▶ **What is being asked**
Extract exactly and only the lines from the one containing "Open the MapView result" through the end of the entries below. Pictures should not appear in the copy.

▶ **Task data**

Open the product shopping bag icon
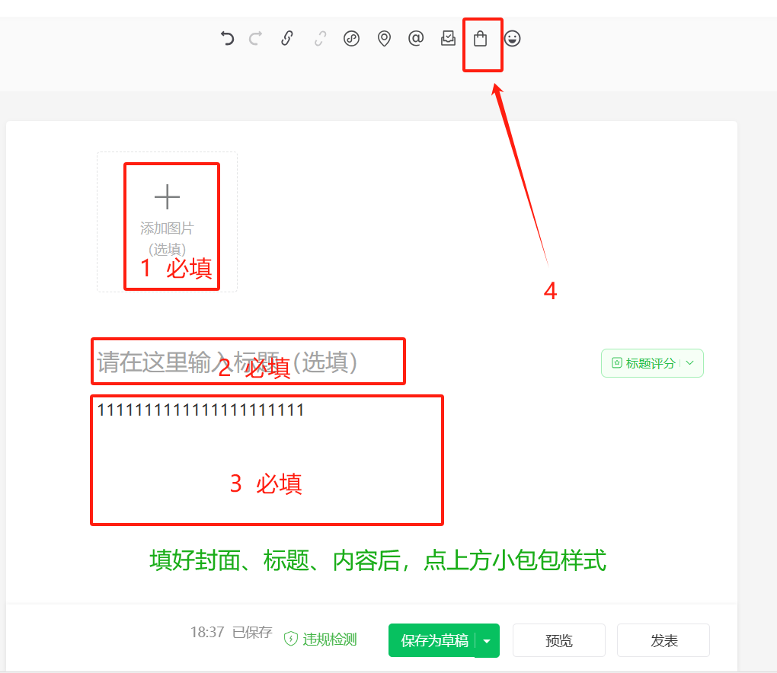Viewport: 777px width, 673px height. 481,38
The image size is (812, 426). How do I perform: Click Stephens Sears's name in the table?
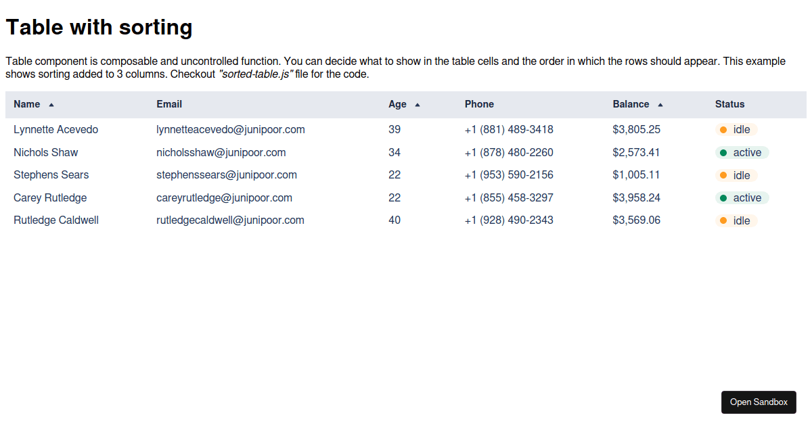coord(51,174)
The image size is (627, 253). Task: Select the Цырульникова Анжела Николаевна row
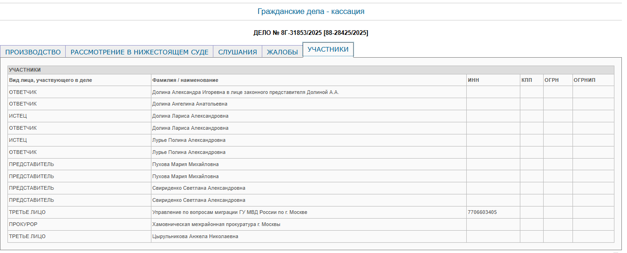pyautogui.click(x=195, y=237)
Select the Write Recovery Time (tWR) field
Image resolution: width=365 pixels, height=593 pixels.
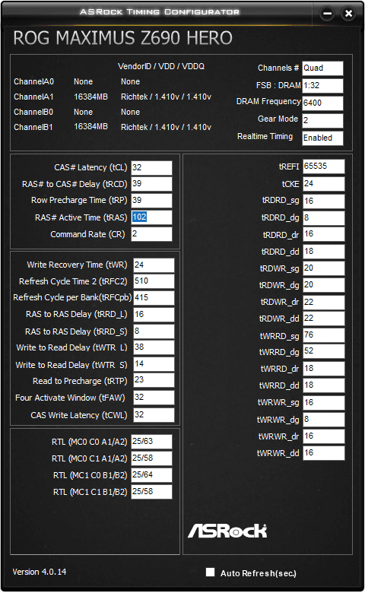pos(154,265)
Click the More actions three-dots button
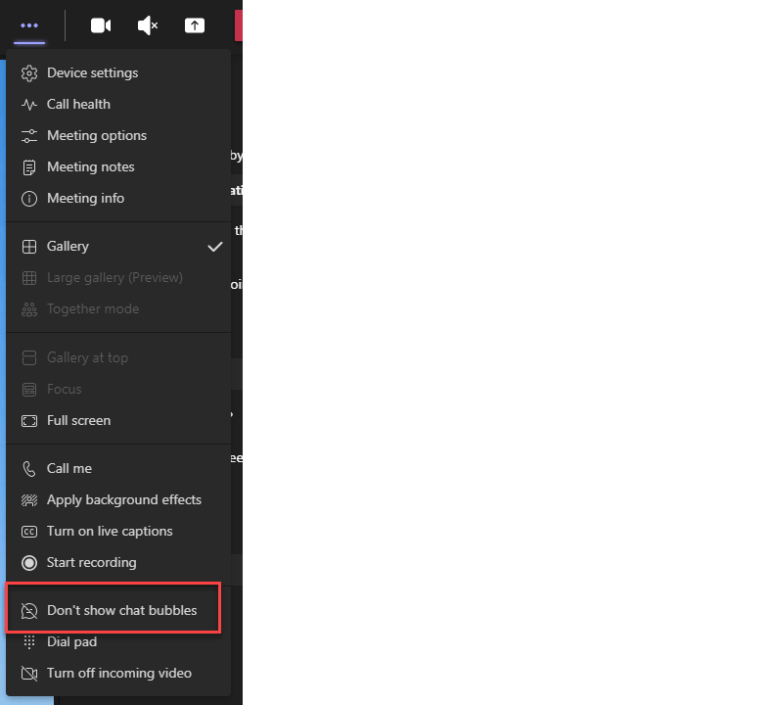Image resolution: width=774 pixels, height=705 pixels. point(29,25)
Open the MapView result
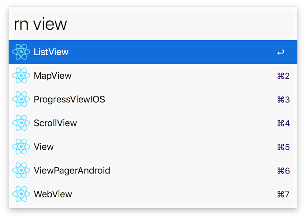This screenshot has width=306, height=219. tap(53, 76)
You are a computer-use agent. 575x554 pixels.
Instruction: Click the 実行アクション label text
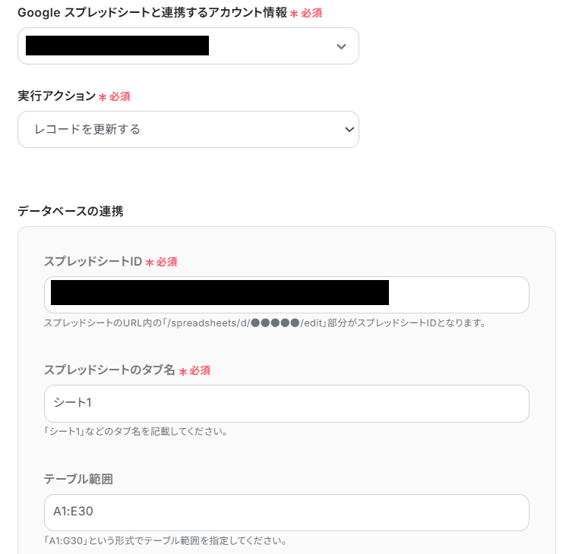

▶ **Solution to the problem**
Open the MapView result
This screenshot has width=306, height=219. tap(53, 76)
You are a computer-use agent. 575x554 pixels.
Instruction: Click the 実行アクション label text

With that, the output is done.